There is also some general confusion around exactly what the specifications for applying for a betting licence are. 

“In my opinion, the understanding should be changed so that companies that have not formally requested their authorisations by 31 December 2025 should be considered irregular (illegal).”

Hurdles to overcome

These “bureaucratic obstacles” for applicants include a local headquarters, a local subsidiary with a Brazilian national holding a minimum of 20% of the share capital (for international firms), and a financial reserve of at least BRL5m ($915,719) beyond the licence fee.

The ordinance on licensing also outlined an extensive series of technical and security requirements.

Baungartner points to the upcoming publication of the online gaming ordinance in stage three of the regulatory rollout as a key tipping point for licence applications, as it will provide clarity around which online games can be legally offered.

He also believes the extensive compliance required by the regulator is warranted as it “wants to do things right”.

“They’re making sure labs that are approved for the Brazilian market know exactly how to certify the games included in the ordinance,” Baungartner declares.

Fraga expresses sympathy for the regulator and the complexities around introducing a legal betting framework, but he also feels further delays could prove detrimental to a responsible industry.

“It is possible to understand the regulator in this process,” Fraga continues. “However, any day less [until regulation] harms the country itself, leaving it further away from obtaining the resources from the taxes and also having the rules defined for the market to start fighting practices contrary to what is expected of good behaviour.”

The requirements

To acquire a licence, operators must satisfy a number of requirements outlined in the published ordinances. These include;

  • BRL30m licence fee must be paid. Licences last five years and allow for three skins
  • Must be headquartered on Brazilian soil
  • Foreign companies must have local subsidiary with a Brazilian owning a minimum of 20% of share capital
  • Must have documentation proving its legal right to operate in Brazil
  • Must submit compliance declaration for payments regulation with certification from the Central Bank of Brazil
  • Joint certificate from the Special Secretariat of Federal Revenue and the Attorney General’s Office of the National Treasury for tax purposes
  • All core personnel and beneficiaries must have clean criminal record
  • Projected cash flow for next two financial years, signed by finance director or equivalent

Start of 2025 the target for launch

The regulator is confident legal online gambling will go live in Brazil on 1 January 2025, when punitive measures for unlicensed operators will come into force.

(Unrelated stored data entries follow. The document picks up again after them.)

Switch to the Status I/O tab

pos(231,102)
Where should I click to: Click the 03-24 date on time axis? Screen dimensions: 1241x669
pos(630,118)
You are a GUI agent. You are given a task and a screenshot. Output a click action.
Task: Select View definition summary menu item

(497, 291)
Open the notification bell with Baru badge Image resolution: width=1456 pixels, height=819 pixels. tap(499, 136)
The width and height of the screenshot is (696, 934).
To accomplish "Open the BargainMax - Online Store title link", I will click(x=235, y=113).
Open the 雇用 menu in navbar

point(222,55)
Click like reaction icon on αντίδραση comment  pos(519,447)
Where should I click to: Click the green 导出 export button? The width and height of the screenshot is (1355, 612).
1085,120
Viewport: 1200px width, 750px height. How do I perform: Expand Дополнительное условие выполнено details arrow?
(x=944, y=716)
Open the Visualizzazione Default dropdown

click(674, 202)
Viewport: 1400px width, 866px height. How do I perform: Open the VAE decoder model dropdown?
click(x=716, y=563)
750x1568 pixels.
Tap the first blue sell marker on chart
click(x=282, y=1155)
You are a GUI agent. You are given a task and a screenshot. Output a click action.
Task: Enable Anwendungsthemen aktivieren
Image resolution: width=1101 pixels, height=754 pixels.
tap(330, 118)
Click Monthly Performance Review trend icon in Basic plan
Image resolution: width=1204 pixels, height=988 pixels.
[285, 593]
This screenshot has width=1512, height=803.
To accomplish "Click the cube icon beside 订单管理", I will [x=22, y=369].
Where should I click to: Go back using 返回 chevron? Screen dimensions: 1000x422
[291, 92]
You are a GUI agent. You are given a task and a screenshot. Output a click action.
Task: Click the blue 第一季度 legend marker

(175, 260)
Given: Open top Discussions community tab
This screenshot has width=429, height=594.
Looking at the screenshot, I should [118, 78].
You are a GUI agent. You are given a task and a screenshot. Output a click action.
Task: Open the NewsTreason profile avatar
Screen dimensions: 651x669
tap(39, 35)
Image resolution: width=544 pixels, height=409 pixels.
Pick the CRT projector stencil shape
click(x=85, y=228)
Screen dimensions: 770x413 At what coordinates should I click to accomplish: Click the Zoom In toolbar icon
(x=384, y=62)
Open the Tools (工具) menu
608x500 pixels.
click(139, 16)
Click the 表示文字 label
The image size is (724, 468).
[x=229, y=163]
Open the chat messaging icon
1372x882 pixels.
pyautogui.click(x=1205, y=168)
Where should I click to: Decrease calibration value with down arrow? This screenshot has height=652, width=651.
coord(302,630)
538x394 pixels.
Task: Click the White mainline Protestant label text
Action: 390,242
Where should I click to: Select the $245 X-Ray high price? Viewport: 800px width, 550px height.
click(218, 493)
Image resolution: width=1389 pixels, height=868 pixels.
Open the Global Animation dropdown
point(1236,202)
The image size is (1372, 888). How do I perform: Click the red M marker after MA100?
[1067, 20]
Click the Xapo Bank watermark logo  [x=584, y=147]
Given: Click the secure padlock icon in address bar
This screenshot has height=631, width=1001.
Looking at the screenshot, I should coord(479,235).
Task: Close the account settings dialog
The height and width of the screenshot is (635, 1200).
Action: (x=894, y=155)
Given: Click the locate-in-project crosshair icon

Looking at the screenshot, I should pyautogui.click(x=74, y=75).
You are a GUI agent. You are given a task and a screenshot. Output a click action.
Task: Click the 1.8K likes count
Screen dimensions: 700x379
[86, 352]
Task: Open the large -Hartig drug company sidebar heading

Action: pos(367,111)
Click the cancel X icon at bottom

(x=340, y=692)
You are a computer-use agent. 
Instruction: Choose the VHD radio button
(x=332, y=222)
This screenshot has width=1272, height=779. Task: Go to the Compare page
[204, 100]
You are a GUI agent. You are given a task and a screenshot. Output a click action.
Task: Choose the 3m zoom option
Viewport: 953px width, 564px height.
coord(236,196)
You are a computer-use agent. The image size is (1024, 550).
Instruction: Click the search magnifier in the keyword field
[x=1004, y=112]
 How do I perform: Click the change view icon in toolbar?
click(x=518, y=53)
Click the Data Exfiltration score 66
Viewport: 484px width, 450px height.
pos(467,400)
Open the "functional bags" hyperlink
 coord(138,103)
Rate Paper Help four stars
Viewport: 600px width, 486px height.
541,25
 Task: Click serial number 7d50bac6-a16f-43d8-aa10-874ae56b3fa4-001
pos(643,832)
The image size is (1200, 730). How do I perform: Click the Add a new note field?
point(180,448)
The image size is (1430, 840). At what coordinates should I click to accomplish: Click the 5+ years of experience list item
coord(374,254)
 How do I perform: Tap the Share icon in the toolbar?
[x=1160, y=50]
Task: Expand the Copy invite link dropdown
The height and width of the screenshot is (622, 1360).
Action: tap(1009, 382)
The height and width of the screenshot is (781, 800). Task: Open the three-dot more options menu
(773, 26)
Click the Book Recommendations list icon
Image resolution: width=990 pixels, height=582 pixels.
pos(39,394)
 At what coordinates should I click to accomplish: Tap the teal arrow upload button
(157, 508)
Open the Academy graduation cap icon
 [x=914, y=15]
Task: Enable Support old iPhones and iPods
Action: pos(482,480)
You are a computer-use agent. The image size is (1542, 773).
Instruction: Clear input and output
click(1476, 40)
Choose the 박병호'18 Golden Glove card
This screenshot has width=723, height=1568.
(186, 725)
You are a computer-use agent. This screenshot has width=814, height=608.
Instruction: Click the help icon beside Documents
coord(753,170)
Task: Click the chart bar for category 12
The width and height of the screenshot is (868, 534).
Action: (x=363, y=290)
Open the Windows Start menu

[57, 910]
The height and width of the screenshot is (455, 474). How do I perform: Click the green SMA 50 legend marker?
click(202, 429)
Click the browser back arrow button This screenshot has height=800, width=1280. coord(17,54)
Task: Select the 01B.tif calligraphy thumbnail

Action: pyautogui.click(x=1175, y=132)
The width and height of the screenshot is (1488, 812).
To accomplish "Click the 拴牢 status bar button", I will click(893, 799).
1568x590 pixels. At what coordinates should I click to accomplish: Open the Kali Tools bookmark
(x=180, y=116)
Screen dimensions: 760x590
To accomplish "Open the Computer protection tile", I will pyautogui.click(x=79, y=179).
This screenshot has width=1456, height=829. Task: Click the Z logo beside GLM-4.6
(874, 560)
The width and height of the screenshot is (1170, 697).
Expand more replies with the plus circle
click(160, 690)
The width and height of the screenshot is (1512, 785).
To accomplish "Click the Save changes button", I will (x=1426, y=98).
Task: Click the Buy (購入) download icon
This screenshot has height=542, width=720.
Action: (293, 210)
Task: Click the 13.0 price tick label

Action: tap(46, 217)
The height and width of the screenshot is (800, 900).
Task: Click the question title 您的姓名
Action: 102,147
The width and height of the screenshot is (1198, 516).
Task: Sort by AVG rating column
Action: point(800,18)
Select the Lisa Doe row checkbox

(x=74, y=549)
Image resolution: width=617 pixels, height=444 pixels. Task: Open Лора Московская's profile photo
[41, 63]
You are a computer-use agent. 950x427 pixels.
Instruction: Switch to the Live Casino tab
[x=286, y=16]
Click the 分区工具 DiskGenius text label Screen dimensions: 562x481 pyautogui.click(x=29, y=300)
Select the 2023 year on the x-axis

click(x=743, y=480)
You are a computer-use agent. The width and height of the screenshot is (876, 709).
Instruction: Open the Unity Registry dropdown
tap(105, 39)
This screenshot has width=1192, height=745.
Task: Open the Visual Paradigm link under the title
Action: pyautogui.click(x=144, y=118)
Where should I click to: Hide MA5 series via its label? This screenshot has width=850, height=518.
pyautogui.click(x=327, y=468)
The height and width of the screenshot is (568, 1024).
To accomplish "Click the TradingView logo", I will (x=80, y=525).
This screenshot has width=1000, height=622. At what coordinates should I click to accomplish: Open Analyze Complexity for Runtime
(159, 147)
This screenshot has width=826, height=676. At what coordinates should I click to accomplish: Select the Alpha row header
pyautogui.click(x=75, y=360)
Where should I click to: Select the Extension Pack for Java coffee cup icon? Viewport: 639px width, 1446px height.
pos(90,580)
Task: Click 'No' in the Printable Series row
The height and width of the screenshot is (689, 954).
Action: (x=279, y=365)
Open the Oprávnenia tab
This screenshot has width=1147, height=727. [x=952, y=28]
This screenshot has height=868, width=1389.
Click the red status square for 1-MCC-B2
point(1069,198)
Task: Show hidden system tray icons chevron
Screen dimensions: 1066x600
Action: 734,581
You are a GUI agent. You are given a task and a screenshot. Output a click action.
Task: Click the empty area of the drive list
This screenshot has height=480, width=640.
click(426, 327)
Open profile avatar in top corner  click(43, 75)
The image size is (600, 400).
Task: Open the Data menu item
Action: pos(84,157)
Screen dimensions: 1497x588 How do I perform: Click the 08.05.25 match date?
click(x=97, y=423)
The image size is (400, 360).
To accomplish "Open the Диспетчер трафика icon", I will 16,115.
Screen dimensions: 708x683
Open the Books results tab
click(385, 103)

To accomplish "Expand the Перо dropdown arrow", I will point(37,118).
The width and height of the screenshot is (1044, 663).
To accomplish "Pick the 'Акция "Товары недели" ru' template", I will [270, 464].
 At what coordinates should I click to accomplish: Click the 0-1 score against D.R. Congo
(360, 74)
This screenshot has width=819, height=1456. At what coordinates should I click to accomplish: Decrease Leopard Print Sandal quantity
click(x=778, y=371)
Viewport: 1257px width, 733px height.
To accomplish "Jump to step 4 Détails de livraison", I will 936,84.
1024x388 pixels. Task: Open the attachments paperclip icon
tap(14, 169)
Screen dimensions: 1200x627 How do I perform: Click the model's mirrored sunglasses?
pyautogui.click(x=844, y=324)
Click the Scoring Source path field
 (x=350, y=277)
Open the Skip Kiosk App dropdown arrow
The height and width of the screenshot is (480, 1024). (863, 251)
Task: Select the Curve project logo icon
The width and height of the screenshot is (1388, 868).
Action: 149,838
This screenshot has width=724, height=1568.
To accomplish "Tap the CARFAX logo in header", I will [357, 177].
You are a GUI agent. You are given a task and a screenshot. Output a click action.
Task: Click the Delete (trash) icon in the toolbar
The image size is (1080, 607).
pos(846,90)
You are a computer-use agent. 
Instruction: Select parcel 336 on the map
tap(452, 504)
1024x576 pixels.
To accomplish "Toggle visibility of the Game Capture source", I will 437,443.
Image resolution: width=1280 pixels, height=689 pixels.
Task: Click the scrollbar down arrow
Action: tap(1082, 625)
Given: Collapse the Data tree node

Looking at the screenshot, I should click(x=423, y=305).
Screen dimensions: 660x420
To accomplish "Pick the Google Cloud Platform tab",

Udo Seckelmann, head of gambling & crypto at Bichara e Motta Advogados, said he expects up to 60 operators to apply in the first wave.

“Some of them because of fear of missing out on that first wave,” he says.

“You have to apply and see what’s going to happen because Brazil is the flavour of the month and some of [the operators] are not very certain but they say ok, let’s start this process, see what’s going to happen and eventually if it doesn’t make sense and then we’re not profitable, then we can leave at any time.”

Seckelmann expects mostly foreign operators will make up the majority of the first wave of applicants, followed by local operators in the second. He says overall, up to 70% of betting licence applicants will likely be companies foreign to Brazil.

Confidence remains in Brazil 

While Kujawski, Fraga and Baungartner all pointed to the ongoing regulation rollout as a key reason for the lack of applications, confidence remains in Brazil that an increase in licence requests should be imminent. 

In January, the ministry of finance revealed 134 local and international operators had indicated their interest in a licence by signing pre-market ordinance measures.

Baungartner says Aposta Ganha will apply in the first week of August. EstrelaBet, meanwhile, will apply “when the time is right for the company” according to Fraga.

So, while the scramble for licences hasn’t yet materialised, it does seem the industry is expecting applications to flood in once regulation is fully established, after a long and often drawn-out journey to legalisation.